China yesterday called for a sweeping new era in ties with Australia including a free-trade deal, marking a dramatic turnaround in relations that reached crisis point this year.
Visiting Chinese Vice Premier Li Keqiang (李克強) said he would work for the long-awaited free-trade agreement and urged a “new level” in contacts beyond massive, multibillion-dollar iron ore and coal exports.
“We should seize and look at the general picture and we should ensure our bilateral relationship is brought to a new level and greater depth consistently,” Li told the Australia-China Business Council.
Li is his country’s most senior official to visit since the arrest of an Australian passport-holding executive shattered relations in July.
He spoke glowingly of ties with Australia, citing “enormous” development opportunities and calling for greater people-to-people contacts between the two countries.
“China and Australia have extensive common interests and a solid basis for cooperation in many areas,” he said, adding that “the bilateral relationship has become more strategic in nature.”
Chinese media were incensed in June when Anglo-Australian miner Rio Tinto snubbed a huge cash injection by state-run Chinalco.
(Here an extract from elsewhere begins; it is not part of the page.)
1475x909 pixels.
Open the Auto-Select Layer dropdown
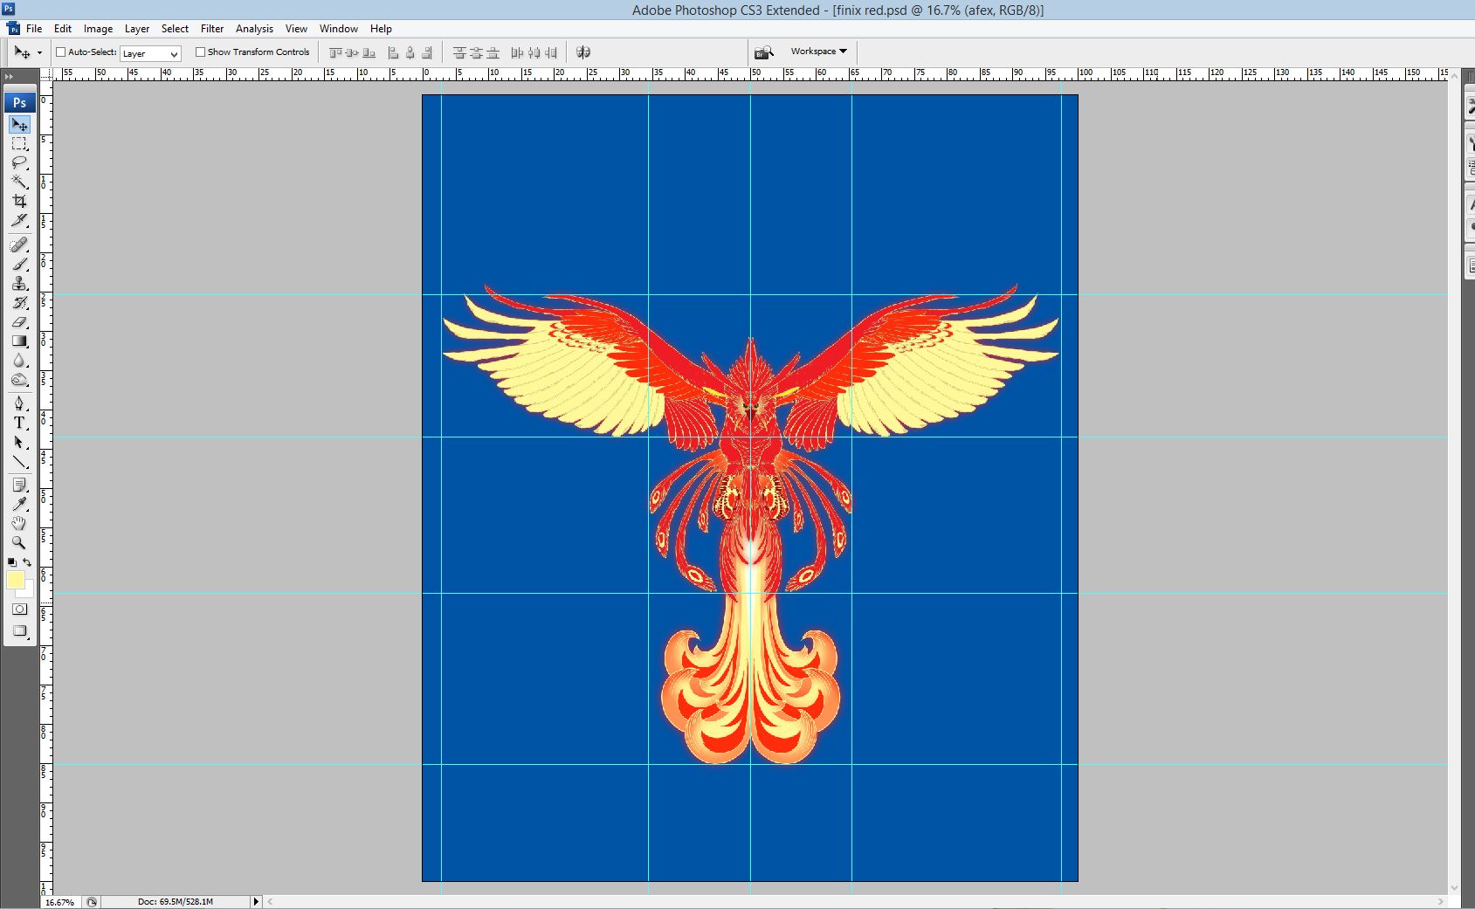point(150,53)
Weeks later, senior executive Stern Hu (胡士泰) was arrested and charged with industrial espionage.
Australia and China also clashed over a visit by exiled Uighur leader Rebiya Kadeer and over a documentary about her life that Beijing tried to have withdrawn from the Melbourne film festival.
Australian Prime Minister Kevin Rudd was expected to raise Hu’s plight in talks with Li later.
Li, who departs tomorrow, has already signed agreements on forestry, education, telecommunications and cultural relics.
Chinese ambassador to Australia Zhang Junsai (章均賽) was also upbeat, saying relations with Canberra were “facing a new starting point.”
“I believe it will enter a new phase through joint efforts in boosting cooperation,” he told the official Xinhua news agency.
Two-way business hit A$74 billion (US$67.7 billion) last year and is averaging 22.5 percent growth over the last five years, putting China on course to outstrip Japan as Australia’s top trading partner.
In August, PetroChina and ExxonMobil struck the biggest deal in Australia’s history, worth A$50 billion, to supply liquefied natural gas over 20 years from a major new plant in Western Australia.
Australia’s Foreign Investment Review Board yesterday also approved Chinese giant Baosteel’s A$286 million offer for a 20 percent stake in local miner Aquila.
John Lee, research fellow at Sydney’s Centre of Independent Studies, said Li’s visit showed Australia’s importance to China, which relies on its resources to fuel its breakneck growth.
He added that China was also trying to make amends for the Hu saga, which had gone down as a “diplomatic blunder” in Beijing.
“Australia actually has a lot more leverage over China in trade relations and their diplomatic relations than we sometimes give ourselves credit for,” Lee told reporters.
“I think Beijing tends to act fairly impulsively, then realize it’s made a mistake, wait a while to save face and then find a way to make amends,” he said.